= PASSAGE TO READ =
====================

Lawrence: Yeah. I think people don't realize or certainly listeners may not realize that in addition to learning the tool, in addition to writing the songs, there's also the workflow component.

Greg: Yes.

Lawrence: You sit down and what happens when you're—there's a production element that has to be thought through.

Greg: Absolutely, and a lot of times nothing happens when you sit down and work. You just have to constantly be doing it to find things or get things that you like.

Lawrence: Are you workmanlike that way? Do you carve out time and say, okay, I'm going to go to the studio and work for six hours?

Greg: My home studio is just in my living room, so it's always there. Sometimes, I don't always feel like it. Sometimes I think I feel like it, and then I open it up and I'm like, "eh, not feeling it." Other times, I'll just wake up in the morning with an idea, and I'll just force myself to work. But one thing I've learned is, never throw anything away.

A lot of times, I'll spend time working on something that I'm really liking, come back and listen to it, and think it's terrible. Other times I spend a lot of time working on something only to just get dismayed and think, "This is not working, I'm going to give up on this." Then I come back and listen to that and think, "No, that's good."

====================

(Dataset records)
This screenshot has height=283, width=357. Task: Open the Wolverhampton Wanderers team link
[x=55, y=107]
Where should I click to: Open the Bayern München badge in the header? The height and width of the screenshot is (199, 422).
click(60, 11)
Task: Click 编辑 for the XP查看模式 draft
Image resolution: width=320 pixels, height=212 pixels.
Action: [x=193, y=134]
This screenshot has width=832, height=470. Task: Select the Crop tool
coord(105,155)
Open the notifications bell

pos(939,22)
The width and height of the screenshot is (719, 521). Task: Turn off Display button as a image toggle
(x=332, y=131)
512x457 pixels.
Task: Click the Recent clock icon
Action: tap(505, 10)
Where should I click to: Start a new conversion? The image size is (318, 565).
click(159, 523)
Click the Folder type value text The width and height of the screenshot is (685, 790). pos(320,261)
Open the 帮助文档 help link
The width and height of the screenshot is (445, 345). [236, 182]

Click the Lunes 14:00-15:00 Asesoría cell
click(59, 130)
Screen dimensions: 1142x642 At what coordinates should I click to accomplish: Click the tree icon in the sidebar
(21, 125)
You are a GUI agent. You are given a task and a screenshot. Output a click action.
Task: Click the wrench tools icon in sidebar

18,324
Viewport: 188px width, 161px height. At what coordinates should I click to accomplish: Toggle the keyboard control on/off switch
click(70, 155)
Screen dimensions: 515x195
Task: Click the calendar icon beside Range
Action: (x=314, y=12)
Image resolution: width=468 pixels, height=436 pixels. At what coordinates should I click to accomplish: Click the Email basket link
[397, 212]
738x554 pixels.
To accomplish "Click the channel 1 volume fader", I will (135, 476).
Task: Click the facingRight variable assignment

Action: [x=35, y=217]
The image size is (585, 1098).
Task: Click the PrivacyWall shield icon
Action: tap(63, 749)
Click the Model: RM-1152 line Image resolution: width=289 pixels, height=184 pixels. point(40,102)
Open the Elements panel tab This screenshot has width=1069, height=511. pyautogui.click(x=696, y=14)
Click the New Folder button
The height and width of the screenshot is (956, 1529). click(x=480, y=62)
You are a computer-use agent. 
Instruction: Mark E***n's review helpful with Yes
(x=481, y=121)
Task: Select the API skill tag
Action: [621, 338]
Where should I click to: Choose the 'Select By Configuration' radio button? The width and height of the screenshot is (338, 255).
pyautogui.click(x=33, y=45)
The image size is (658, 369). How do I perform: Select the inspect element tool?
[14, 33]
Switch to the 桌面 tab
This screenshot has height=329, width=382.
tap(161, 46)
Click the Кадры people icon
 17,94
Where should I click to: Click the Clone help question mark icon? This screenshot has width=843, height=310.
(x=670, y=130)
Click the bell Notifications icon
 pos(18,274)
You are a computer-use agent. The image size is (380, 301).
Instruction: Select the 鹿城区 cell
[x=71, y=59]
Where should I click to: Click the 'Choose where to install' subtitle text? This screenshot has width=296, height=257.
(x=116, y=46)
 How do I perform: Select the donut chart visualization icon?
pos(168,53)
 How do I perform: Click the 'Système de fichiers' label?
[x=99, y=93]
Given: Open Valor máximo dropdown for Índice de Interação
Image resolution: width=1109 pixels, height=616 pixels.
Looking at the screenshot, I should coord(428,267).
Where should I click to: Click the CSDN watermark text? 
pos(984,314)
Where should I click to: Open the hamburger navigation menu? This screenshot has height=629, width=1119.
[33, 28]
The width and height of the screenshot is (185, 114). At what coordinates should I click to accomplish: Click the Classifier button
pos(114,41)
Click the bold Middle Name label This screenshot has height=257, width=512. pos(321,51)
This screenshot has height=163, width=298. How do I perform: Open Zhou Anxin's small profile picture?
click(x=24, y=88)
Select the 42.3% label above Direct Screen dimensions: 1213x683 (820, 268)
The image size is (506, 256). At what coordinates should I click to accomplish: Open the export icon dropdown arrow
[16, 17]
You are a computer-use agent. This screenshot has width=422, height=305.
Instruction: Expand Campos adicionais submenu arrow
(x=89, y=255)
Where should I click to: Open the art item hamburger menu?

====================

= COMPLETE THE FOLLOWING =
1: Condense the paragraph of the studio workflow conversation that begins "A lot of times, I'll spend time working on something," keeping its main facts.
2: Resume the studio workflow conversation after its final sentence.

= ANSWERS PROVIDED =
1: Often I work on something I really like, return to it, and find it terrible. Other times I spend a long while on something, grow discouraged, and decide to give up on it, then return to it and find that it is good.

2:
You just have to keep doing it. A lot of times I need that space away because I'm just working by myself to get the stuff started and rolling before I can work with other people. I have to be able to get objectivity. I have to be able to step away from it—work hard on something and then get in my car and try to listen to other artists and other music, or classical music, or jazz, or whatever to try to cleanse my palate. So that when I come back, I can look at things with some objectivity, and then I can really figure out what's working and what's not, and what I need to take away or what I need to add.

Lawrence: Do you know anything about how the fans of your other bands receive your solo music? Do you look for, or do you receive any feedback from them?

Greg: With this new record, it was such a departure from anything I've done. Obviously, I wanted my existing fans or fans of my bands to come along for the ride. I hope they like it. There was part of me that was unsure if it would be accepted or if they would like it because it's just so different from anything I've done and anything I've been involved in.

At the same time, I feel like I'm trying to get my foot in the door in this whole other market, which is the electronic music market. I'm really interested in that, but I don't have any involvement in any kind of scene, and I don't really know a lot of people that are doing that at this point in time. So I'm kind of in a weird place. When I put this record out, I wasn't sure if the people that had liked what I'd done in the past would like it. And at the same time, I feel like I was just trying to get my foot into this other door and see if I can get these people to listen to this music, which is more what they listen to already.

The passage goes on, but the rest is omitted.